*** Data ***

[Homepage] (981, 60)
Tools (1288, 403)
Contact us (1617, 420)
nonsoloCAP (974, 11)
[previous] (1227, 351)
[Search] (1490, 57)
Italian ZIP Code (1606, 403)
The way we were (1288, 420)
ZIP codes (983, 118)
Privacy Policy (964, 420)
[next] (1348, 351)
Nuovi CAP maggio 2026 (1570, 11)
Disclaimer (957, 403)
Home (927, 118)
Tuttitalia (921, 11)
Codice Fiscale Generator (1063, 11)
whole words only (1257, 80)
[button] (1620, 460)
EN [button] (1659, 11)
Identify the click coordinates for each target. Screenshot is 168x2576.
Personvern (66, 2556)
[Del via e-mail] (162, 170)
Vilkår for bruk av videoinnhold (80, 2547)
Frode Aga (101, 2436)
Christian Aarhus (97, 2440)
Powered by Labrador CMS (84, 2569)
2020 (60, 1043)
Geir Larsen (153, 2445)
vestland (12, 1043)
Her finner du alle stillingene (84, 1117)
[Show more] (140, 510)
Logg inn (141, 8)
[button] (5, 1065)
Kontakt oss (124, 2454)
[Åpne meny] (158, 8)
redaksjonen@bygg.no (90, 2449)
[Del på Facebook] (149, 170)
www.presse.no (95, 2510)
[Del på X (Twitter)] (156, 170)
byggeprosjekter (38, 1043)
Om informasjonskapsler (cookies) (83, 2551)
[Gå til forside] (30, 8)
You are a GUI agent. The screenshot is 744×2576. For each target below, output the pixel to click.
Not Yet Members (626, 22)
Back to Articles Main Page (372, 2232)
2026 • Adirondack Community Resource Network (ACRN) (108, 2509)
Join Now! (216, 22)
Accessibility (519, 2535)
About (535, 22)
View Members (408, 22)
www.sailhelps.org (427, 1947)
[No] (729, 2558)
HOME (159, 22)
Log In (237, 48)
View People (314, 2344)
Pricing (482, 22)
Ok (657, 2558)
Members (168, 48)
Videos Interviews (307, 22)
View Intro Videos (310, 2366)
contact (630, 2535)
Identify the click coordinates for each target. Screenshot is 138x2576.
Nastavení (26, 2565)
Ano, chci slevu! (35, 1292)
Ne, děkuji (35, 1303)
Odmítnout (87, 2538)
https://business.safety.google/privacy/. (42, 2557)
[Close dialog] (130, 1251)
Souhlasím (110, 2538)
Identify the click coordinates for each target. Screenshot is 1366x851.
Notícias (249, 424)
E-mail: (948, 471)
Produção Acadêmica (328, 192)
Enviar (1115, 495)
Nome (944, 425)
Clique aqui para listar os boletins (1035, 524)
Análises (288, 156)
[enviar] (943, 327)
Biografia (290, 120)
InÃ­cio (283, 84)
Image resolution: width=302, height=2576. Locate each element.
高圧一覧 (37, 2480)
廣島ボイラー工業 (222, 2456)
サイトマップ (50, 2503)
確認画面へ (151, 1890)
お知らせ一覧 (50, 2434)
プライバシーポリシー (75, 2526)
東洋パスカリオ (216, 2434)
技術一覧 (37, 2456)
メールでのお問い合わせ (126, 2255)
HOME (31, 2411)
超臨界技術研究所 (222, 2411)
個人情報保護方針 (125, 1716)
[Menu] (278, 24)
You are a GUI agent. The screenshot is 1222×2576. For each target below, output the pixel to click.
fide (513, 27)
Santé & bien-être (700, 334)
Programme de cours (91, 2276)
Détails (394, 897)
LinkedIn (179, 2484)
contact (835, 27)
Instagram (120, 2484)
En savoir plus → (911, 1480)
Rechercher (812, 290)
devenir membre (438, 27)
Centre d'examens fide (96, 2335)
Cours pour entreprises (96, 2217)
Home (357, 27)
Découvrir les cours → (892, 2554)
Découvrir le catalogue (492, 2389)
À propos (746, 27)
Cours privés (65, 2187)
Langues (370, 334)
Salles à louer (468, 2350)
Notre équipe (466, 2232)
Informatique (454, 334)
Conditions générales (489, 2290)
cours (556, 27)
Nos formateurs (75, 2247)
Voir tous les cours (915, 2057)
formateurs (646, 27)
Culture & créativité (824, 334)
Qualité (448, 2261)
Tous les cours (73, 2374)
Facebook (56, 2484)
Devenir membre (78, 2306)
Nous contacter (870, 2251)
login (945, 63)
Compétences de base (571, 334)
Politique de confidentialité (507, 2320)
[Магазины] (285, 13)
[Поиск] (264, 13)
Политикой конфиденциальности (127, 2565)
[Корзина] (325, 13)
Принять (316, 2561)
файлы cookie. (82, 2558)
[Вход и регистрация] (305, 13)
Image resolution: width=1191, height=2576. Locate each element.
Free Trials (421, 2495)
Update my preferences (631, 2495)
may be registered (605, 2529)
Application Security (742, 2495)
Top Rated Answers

*** End of Data ***

▸ Task details
Return only the part of the records above that opens with the line containing "Pricing (482, 22)" and closes with the line containing "Qualité (448, 2261)", ends included.

▸ Solution below
Pricing (482, 22)
Ok (657, 2558)
Members (168, 48)
Videos Interviews (307, 22)
View Intro Videos (310, 2366)
contact (630, 2535)
Identify the click coordinates for each target. Screenshot is 138x2576.
Nastavení (26, 2565)
Ano, chci slevu! (35, 1292)
Ne, děkuji (35, 1303)
Odmítnout (87, 2538)
https://business.safety.google/privacy/. (42, 2557)
[Close dialog] (130, 1251)
Souhlasím (110, 2538)
Identify the click coordinates for each target. Screenshot is 1366x851.
Notícias (249, 424)
E-mail: (948, 471)
Produção Acadêmica (328, 192)
Enviar (1115, 495)
Nome (944, 425)
Clique aqui para listar os boletins (1035, 524)
Análises (288, 156)
[enviar] (943, 327)
Biografia (290, 120)
InÃ­cio (283, 84)
Image resolution: width=302, height=2576. Locate each element.
高圧一覧 (37, 2480)
廣島ボイラー工業 (222, 2456)
サイトマップ (50, 2503)
確認画面へ (151, 1890)
お知らせ一覧 (50, 2434)
プライバシーポリシー (75, 2526)
東洋パスカリオ (216, 2434)
技術一覧 (37, 2456)
メールでのお問い合わせ (126, 2255)
HOME (31, 2411)
超臨界技術研究所 (222, 2411)
個人情報保護方針 (125, 1716)
[Menu] (278, 24)
You are a GUI agent. The screenshot is 1222×2576. For each target below, output the pixel to click.
fide (513, 27)
Santé & bien-être (700, 334)
Programme de cours (91, 2276)
Détails (394, 897)
LinkedIn (179, 2484)
contact (835, 27)
Instagram (120, 2484)
En savoir plus → (911, 1480)
Rechercher (812, 290)
devenir membre (438, 27)
Centre d'examens fide (96, 2335)
Cours pour entreprises (96, 2217)
Home (357, 27)
Découvrir les cours → (892, 2554)
Découvrir le catalogue (492, 2389)
À propos (746, 27)
Cours privés (65, 2187)
Langues (370, 334)
Salles à louer (468, 2350)
Notre équipe (466, 2232)
Informatique (454, 334)
Conditions générales (489, 2290)
cours (556, 27)
Nos formateurs (75, 2247)
Voir tous les cours (915, 2057)
formateurs (646, 27)
Culture & créativité (824, 334)
Qualité (448, 2261)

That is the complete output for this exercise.